■ TASK INSTRUCTIONS ■
From top to bottom, reproduce the listing without a single change.

■ PROVIDED MATERIAL ■
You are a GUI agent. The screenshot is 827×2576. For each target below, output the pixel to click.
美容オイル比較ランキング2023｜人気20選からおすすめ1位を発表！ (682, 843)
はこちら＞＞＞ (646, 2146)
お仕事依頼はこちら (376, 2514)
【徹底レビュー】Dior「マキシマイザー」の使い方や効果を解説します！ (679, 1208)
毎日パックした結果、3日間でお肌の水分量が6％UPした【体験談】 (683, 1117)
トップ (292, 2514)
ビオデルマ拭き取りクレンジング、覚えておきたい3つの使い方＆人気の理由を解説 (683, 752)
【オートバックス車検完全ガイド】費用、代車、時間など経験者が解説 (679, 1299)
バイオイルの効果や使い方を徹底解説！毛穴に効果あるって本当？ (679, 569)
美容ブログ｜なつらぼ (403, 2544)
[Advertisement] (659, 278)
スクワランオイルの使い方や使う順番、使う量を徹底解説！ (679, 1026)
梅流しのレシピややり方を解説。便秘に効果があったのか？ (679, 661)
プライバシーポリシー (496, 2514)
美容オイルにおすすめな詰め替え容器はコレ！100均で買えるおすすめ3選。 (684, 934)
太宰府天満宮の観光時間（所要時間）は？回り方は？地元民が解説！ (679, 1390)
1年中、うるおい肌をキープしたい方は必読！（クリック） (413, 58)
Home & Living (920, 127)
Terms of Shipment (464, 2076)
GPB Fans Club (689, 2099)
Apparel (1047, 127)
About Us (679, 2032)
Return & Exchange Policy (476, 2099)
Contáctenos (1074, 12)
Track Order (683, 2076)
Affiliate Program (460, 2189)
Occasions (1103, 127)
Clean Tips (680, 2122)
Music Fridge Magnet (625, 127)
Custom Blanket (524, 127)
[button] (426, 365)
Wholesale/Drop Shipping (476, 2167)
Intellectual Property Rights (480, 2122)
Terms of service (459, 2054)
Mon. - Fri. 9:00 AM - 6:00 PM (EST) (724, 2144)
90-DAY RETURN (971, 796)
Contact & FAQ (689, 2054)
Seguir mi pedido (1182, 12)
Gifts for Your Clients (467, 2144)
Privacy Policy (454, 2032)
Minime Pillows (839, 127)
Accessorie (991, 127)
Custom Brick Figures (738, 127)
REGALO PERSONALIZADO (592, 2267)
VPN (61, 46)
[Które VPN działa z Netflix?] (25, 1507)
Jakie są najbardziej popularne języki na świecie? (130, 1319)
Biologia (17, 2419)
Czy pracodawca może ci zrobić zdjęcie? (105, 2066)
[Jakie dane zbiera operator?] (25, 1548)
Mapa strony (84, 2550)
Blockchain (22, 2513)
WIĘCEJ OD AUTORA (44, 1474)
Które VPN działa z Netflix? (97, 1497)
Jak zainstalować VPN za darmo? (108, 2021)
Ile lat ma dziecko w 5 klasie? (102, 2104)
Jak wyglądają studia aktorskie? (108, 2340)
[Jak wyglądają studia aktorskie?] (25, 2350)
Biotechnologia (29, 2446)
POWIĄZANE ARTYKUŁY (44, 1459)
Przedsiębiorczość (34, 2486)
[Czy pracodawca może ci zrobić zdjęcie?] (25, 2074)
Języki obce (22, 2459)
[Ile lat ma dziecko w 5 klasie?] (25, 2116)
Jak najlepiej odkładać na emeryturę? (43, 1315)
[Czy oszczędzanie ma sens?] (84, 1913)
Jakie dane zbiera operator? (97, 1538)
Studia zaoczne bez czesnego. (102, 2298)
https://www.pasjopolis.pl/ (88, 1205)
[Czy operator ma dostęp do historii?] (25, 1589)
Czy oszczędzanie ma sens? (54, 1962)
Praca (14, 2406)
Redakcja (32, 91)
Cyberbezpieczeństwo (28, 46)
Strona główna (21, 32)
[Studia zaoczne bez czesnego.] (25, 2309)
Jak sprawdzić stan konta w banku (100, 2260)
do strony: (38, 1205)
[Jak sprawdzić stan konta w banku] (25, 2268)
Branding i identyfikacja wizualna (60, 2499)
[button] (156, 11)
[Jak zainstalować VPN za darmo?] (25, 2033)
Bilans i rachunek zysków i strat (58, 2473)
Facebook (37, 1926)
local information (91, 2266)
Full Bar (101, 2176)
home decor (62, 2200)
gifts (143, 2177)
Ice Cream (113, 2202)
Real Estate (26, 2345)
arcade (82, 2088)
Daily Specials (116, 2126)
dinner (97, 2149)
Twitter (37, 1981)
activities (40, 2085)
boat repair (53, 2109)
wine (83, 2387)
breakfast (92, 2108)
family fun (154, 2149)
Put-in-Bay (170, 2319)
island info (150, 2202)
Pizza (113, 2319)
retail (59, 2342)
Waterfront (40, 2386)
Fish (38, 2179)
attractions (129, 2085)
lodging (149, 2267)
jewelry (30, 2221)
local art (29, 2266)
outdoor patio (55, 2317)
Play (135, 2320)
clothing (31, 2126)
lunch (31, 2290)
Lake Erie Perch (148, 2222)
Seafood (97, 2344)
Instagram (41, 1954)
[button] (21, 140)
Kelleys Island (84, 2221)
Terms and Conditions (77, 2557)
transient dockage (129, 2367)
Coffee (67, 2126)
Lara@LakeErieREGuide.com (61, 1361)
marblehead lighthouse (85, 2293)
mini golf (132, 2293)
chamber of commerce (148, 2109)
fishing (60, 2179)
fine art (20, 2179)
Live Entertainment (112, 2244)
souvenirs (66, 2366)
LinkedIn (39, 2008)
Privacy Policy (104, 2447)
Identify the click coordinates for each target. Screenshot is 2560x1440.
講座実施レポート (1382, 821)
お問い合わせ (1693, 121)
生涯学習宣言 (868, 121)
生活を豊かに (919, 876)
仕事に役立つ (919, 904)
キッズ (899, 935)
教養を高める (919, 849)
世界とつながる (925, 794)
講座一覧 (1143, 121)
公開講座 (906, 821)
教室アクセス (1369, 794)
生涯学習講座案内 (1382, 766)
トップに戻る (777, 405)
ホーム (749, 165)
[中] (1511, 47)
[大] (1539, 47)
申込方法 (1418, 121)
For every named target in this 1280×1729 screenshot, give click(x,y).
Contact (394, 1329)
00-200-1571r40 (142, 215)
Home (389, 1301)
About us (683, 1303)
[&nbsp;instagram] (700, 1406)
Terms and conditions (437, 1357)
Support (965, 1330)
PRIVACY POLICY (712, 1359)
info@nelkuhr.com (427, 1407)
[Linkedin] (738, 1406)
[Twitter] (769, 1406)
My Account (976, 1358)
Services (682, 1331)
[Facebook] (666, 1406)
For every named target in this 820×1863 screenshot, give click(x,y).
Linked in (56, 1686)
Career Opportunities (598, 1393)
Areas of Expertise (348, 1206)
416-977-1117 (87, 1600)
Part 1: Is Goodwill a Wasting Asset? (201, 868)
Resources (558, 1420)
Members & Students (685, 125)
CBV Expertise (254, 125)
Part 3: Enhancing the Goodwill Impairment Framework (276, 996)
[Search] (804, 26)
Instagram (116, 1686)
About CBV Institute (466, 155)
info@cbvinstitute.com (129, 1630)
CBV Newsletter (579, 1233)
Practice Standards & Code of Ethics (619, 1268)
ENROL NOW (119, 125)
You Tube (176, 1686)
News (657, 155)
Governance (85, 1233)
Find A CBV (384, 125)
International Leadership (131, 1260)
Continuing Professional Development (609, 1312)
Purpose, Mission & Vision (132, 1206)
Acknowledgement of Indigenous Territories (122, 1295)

■ SOLUTION TO THE EXERCISE ■
You are a GUI agent. The screenshot is 827×2576. For each target below, output the pixel to click.
美容オイル比較ランキング2023｜人気20選からおすすめ1位を発表！ (682, 843)
はこちら＞＞＞ (646, 2146)
お仕事依頼はこちら (376, 2514)
【徹底レビュー】Dior「マキシマイザー」の使い方や効果を解説します！ (679, 1208)
毎日パックした結果、3日間でお肌の水分量が6％UPした【体験談】 (683, 1117)
トップ (292, 2514)
ビオデルマ拭き取りクレンジング、覚えておきたい3つの使い方＆人気の理由を解説 (683, 752)
【オートバックス車検完全ガイド】費用、代車、時間など経験者が解説 (679, 1299)
バイオイルの効果や使い方を徹底解説！毛穴に効果あるって本当？ (679, 569)
美容ブログ｜なつらぼ (403, 2544)
[Advertisement] (659, 278)
スクワランオイルの使い方や使う順番、使う量を徹底解説！ (679, 1026)
梅流しのレシピややり方を解説。便秘に効果があったのか？ (679, 661)
プライバシーポリシー (496, 2514)
美容オイルにおすすめな詰め替え容器はコレ！100均で買えるおすすめ3選。 (684, 934)
太宰府天満宮の観光時間（所要時間）は？回り方は？地元民が解説！ (679, 1390)
1年中、うるおい肌をキープしたい方は必読！（クリック） (413, 58)
Home & Living (920, 127)
Terms of Shipment (464, 2076)
GPB Fans Club (689, 2099)
Apparel (1047, 127)
About Us (679, 2032)
Return & Exchange Policy (476, 2099)
Contáctenos (1074, 12)
Track Order (683, 2076)
Affiliate Program (460, 2189)
Occasions (1103, 127)
Clean Tips (680, 2122)
Music Fridge Magnet (625, 127)
Custom Blanket (524, 127)
[button] (426, 365)
Wholesale/Drop Shipping (476, 2167)
Intellectual Property Rights (480, 2122)
Terms of service (459, 2054)
Mon. - Fri. 9:00 AM - 6:00 PM (EST) (724, 2144)
90-DAY RETURN (971, 796)
Contact & FAQ (689, 2054)
Seguir mi pedido (1182, 12)
Gifts for Your Clients (467, 2144)
Privacy Policy (454, 2032)
Minime Pillows (839, 127)
Accessorie (991, 127)
Custom Brick Figures (738, 127)
REGALO PERSONALIZADO (592, 2267)
VPN (61, 46)
[Które VPN działa z Netflix?] (25, 1507)
Jakie są najbardziej popularne języki na świecie? (130, 1319)
Biologia (17, 2419)
Czy pracodawca może ci zrobić zdjęcie? (105, 2066)
[Jakie dane zbiera operator?] (25, 1548)
Mapa strony (84, 2550)
Blockchain (22, 2513)
WIĘCEJ OD AUTORA (44, 1474)
Które VPN działa z Netflix? (97, 1497)
Jak zainstalować VPN za darmo? (108, 2021)
Ile lat ma dziecko w 5 klasie? (102, 2104)
Jak wyglądają studia aktorskie? (108, 2340)
[Jak wyglądają studia aktorskie?] (25, 2350)
Biotechnologia (29, 2446)
POWIĄZANE ARTYKUŁY (44, 1459)
Przedsiębiorczość (34, 2486)
[Czy pracodawca może ci zrobić zdjęcie?] (25, 2074)
Języki obce (22, 2459)
[Ile lat ma dziecko w 5 klasie?] (25, 2116)
Jak najlepiej odkładać na emeryturę? (43, 1315)
[Czy oszczędzanie ma sens?] (84, 1913)
Jakie dane zbiera operator? (97, 1538)
Studia zaoczne bez czesnego. (102, 2298)
https://www.pasjopolis.pl/ (88, 1205)
[Czy operator ma dostęp do historii?] (25, 1589)
Czy oszczędzanie ma sens? (54, 1962)
Praca (14, 2406)
Redakcja (32, 91)
Cyberbezpieczeństwo (28, 46)
Strona główna (21, 32)
[Studia zaoczne bez czesnego.] (25, 2309)
Jak sprawdzić stan konta w banku (100, 2260)
do strony: (38, 1205)
[Jak sprawdzić stan konta w banku] (25, 2268)
Branding i identyfikacja wizualna (60, 2499)
[button] (156, 11)
[Jak zainstalować VPN za darmo?] (25, 2033)
Bilans i rachunek zysków i strat (58, 2473)
Facebook (37, 1926)
local information (91, 2266)
Full Bar (101, 2176)
home decor (62, 2200)
gifts (143, 2177)
Ice Cream (113, 2202)
Real Estate (26, 2345)
arcade (82, 2088)
Daily Specials (116, 2126)
dinner (97, 2149)
Twitter (37, 1981)
activities (40, 2085)
boat repair (53, 2109)
wine (83, 2387)
breakfast (92, 2108)
family fun (154, 2149)
Put-in-Bay (170, 2319)
island info (150, 2202)
Pizza (113, 2319)
retail (59, 2342)
Waterfront (40, 2386)
Fish (38, 2179)
attractions (129, 2085)
lodging (149, 2267)
jewelry (30, 2221)
local art (29, 2266)
outdoor patio (55, 2317)
Play (135, 2320)
clothing (31, 2126)
lunch (31, 2290)
Lake Erie Perch (148, 2222)
Seafood (97, 2344)
Instagram (41, 1954)
[button] (21, 140)
Kelleys Island (84, 2221)
Terms and Conditions (77, 2557)
transient dockage (129, 2367)
Coffee (67, 2126)
Lara@LakeErieREGuide.com (61, 1361)
marblehead lighthouse (85, 2293)
mini golf (132, 2293)
chamber of commerce (148, 2109)
fishing (60, 2179)
fine art (20, 2179)
Live Entertainment (112, 2244)
souvenirs (66, 2366)
LinkedIn (39, 2008)
Privacy Policy (104, 2447)
Identify the click coordinates for each target. Screenshot is 2560x1440.
講座実施レポート (1382, 821)
お問い合わせ (1693, 121)
生涯学習宣言 (868, 121)
生活を豊かに (919, 876)
仕事に役立つ (919, 904)
キッズ (899, 935)
教養を高める (919, 849)
世界とつながる (925, 794)
講座一覧 (1143, 121)
公開講座 (906, 821)
教室アクセス (1369, 794)
生涯学習講座案内 (1382, 766)
トップに戻る (777, 405)
ホーム (749, 165)
[中] (1511, 47)
[大] (1539, 47)
申込方法 (1418, 121)
For every named target in this 1280×1729 screenshot, give click(x,y).
Contact (394, 1329)
00-200-1571r40 (142, 215)
Home (389, 1301)
About us (683, 1303)
[&nbsp;instagram] (700, 1406)
Terms and conditions (437, 1357)
Support (965, 1330)
PRIVACY POLICY (712, 1359)
info@nelkuhr.com (427, 1407)
[Linkedin] (738, 1406)
[Twitter] (769, 1406)
My Account (976, 1358)
Services (682, 1331)
[Facebook] (666, 1406)
For every named target in this 820×1863 screenshot, give click(x,y).
Linked in (56, 1686)
Career Opportunities (598, 1393)
Areas of Expertise (348, 1206)
416-977-1117 (87, 1600)
Part 1: Is Goodwill a Wasting Asset? (201, 868)
Resources (558, 1420)
Members & Students (685, 125)
CBV Expertise (254, 125)
Part 3: Enhancing the Goodwill Impairment Framework (276, 996)
[Search] (804, 26)
Instagram (116, 1686)
About CBV Institute (466, 155)
info@cbvinstitute.com (129, 1630)
CBV Newsletter (579, 1233)
Practice Standards & Code of Ethics (619, 1268)
ENROL NOW (119, 125)
You Tube (176, 1686)
News (657, 155)
Governance (85, 1233)
Find A CBV (384, 125)
International Leadership (131, 1260)
Continuing Professional Development (609, 1312)
Purpose, Mission & Vision (132, 1206)
Acknowledgement of Indigenous Territories (122, 1295)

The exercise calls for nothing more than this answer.